* **Exercise material**:
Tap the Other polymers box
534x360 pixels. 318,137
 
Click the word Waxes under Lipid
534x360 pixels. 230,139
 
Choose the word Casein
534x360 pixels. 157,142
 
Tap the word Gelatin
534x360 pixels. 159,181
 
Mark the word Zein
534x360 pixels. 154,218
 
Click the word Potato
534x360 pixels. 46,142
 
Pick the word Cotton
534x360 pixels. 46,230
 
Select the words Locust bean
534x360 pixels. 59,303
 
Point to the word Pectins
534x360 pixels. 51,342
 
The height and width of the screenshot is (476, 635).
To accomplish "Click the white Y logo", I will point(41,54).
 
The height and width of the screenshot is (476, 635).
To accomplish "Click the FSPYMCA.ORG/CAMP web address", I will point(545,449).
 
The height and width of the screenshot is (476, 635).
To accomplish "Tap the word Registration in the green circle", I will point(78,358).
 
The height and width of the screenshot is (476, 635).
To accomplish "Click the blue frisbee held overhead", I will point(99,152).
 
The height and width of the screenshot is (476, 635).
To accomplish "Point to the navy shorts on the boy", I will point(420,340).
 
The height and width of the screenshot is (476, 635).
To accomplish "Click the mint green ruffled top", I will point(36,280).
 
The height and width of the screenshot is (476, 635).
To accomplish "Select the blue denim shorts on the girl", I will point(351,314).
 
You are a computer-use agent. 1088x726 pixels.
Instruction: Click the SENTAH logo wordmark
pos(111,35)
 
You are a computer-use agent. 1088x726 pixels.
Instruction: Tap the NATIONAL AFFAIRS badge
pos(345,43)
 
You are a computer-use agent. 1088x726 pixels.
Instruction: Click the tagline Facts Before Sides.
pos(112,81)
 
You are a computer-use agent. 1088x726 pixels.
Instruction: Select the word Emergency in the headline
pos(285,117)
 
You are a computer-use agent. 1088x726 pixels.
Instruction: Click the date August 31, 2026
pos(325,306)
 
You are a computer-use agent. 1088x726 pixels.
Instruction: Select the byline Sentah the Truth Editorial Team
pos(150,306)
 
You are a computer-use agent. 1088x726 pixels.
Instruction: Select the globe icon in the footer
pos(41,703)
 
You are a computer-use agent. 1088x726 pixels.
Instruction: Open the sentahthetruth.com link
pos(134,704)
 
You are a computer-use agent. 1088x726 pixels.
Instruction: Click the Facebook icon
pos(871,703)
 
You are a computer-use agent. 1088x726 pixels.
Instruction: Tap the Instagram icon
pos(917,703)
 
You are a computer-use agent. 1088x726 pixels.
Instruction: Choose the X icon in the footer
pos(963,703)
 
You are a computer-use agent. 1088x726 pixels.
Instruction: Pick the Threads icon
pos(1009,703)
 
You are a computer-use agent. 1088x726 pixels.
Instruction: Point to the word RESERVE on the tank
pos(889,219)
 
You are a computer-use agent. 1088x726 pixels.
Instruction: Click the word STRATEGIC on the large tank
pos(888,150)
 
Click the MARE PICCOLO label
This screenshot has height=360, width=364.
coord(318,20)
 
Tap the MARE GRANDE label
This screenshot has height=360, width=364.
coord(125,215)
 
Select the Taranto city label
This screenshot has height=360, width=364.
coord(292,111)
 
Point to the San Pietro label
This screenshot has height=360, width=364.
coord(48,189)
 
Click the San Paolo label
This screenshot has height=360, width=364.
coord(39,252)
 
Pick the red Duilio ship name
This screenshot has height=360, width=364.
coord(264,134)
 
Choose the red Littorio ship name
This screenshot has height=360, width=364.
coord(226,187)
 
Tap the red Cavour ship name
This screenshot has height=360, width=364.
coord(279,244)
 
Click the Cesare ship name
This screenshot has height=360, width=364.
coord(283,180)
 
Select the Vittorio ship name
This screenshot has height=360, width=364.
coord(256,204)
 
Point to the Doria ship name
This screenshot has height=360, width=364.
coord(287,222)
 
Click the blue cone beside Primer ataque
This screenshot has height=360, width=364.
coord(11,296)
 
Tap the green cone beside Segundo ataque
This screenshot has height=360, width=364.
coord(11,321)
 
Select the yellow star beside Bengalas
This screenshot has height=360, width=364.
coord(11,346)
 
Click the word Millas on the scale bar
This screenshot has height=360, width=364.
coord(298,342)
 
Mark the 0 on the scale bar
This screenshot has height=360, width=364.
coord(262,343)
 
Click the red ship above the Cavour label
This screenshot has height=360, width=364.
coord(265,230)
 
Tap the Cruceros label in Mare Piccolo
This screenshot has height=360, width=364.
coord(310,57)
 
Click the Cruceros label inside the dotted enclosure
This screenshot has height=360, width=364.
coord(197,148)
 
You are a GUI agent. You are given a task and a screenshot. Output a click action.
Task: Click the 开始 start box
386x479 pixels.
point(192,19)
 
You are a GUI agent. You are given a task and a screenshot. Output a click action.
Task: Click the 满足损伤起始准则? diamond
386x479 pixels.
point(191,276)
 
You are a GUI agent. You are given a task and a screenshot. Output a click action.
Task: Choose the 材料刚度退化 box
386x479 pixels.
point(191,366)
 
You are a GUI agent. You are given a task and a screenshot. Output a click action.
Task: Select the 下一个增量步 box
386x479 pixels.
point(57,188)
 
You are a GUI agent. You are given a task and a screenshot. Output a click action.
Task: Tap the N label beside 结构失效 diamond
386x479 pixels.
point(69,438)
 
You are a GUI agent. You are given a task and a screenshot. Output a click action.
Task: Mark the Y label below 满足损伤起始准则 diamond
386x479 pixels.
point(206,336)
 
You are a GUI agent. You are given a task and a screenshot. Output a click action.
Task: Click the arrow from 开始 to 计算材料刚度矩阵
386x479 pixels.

* **Task statement**: Reproduce the listing above without any changes, starting at its first line and ending with the line that contains "pos(111,35)". Include both of these end lines.

* **Final result**:
Tap the Other polymers box
534x360 pixels. 318,137
 
Click the word Waxes under Lipid
534x360 pixels. 230,139
 
Choose the word Casein
534x360 pixels. 157,142
 
Tap the word Gelatin
534x360 pixels. 159,181
 
Mark the word Zein
534x360 pixels. 154,218
 
Click the word Potato
534x360 pixels. 46,142
 
Pick the word Cotton
534x360 pixels. 46,230
 
Select the words Locust bean
534x360 pixels. 59,303
 
Point to the word Pectins
534x360 pixels. 51,342
 
The height and width of the screenshot is (476, 635).
To accomplish "Click the white Y logo", I will point(41,54).
 
The height and width of the screenshot is (476, 635).
To accomplish "Click the FSPYMCA.ORG/CAMP web address", I will point(545,449).
 
The height and width of the screenshot is (476, 635).
To accomplish "Tap the word Registration in the green circle", I will point(78,358).
 
The height and width of the screenshot is (476, 635).
To accomplish "Click the blue frisbee held overhead", I will point(99,152).
 
The height and width of the screenshot is (476, 635).
To accomplish "Point to the navy shorts on the boy", I will point(420,340).
 
The height and width of the screenshot is (476, 635).
To accomplish "Click the mint green ruffled top", I will point(36,280).
 
The height and width of the screenshot is (476, 635).
To accomplish "Select the blue denim shorts on the girl", I will point(351,314).
 
You are a computer-use agent. 1088x726 pixels.
Instruction: Click the SENTAH logo wordmark
pos(111,35)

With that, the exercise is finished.